_Instructions to follow_
Rewrite the records from the line holding "The height and width of the screenshot is (472, 1024)." through the line holding "pos(106,49)", inclusive, as a two-column CSV with the headers request and answer. Give one row per record, put each value in a single quoted field with line breaks turned into spaces, and leave the pictures out.

_Data provided_
— begin —

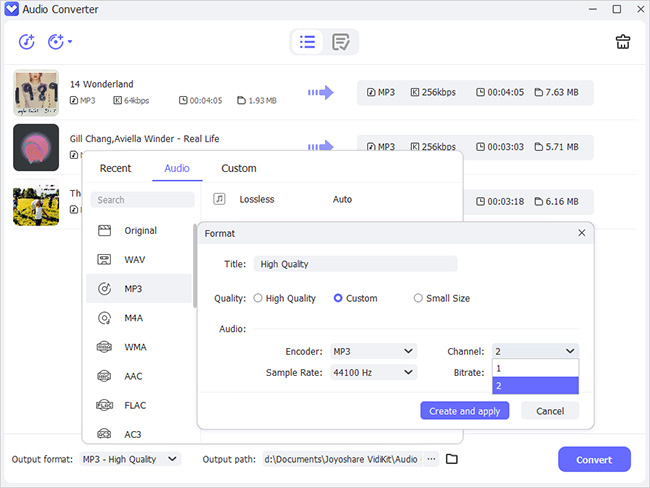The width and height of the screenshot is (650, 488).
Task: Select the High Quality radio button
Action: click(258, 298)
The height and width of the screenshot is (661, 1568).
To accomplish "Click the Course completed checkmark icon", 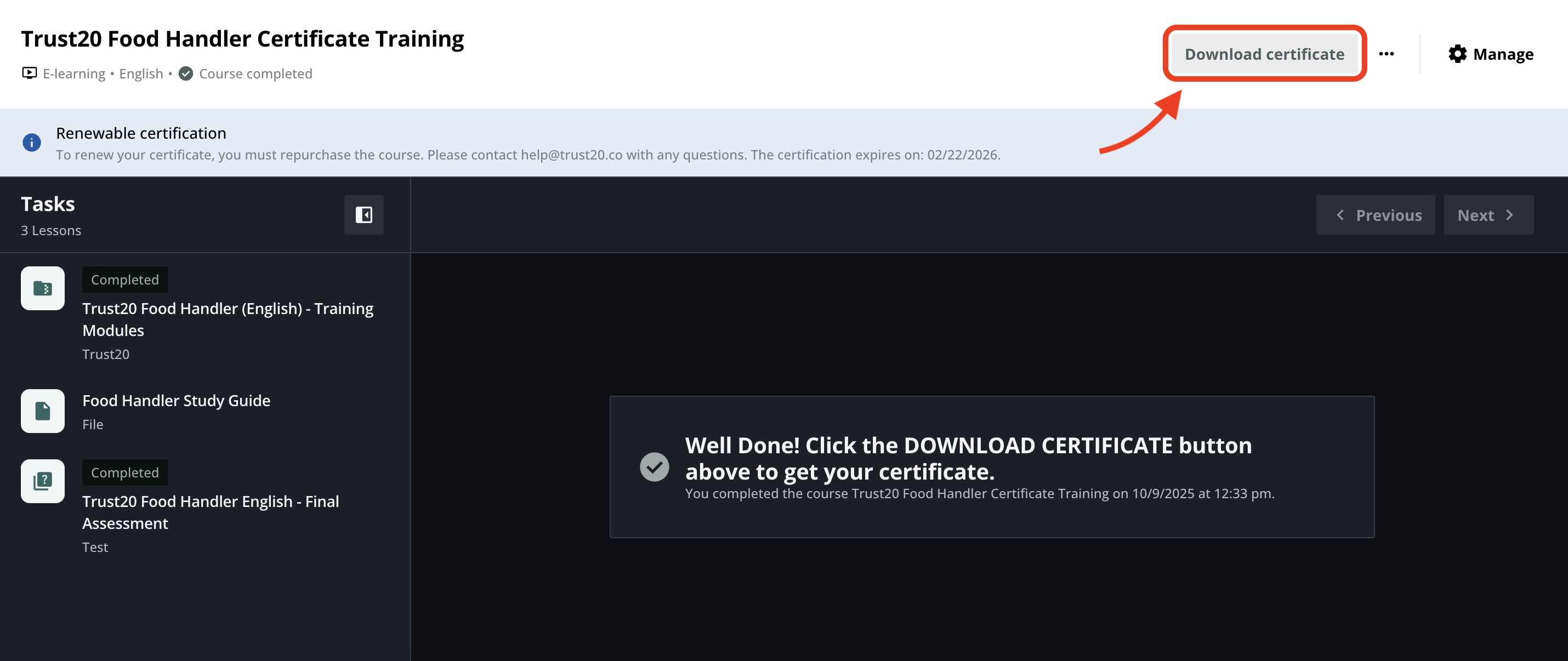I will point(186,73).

— end —
— begin —

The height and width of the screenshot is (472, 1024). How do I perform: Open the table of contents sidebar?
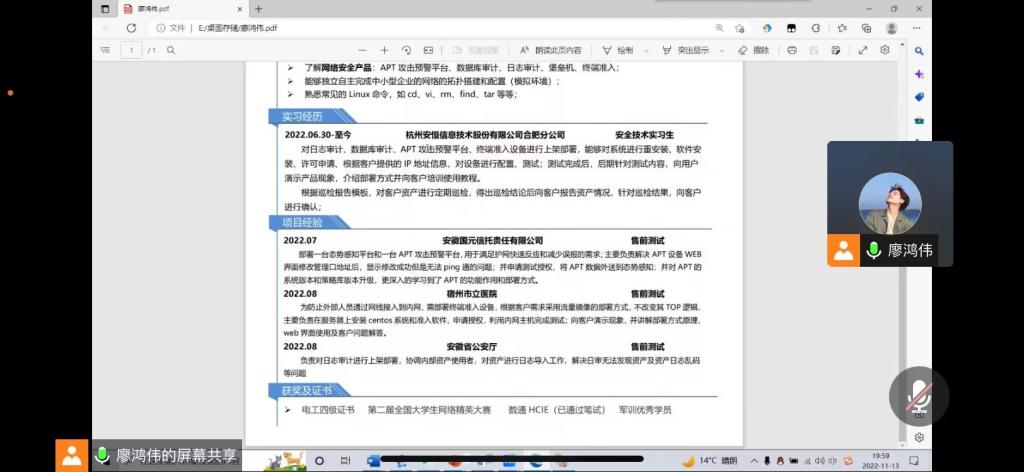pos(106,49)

— end —

_Right answer_
request,answer
"The height and width of the screenshot is (472, 1024). How do I perform: Open the table of contents sidebar?","pos(106,49)"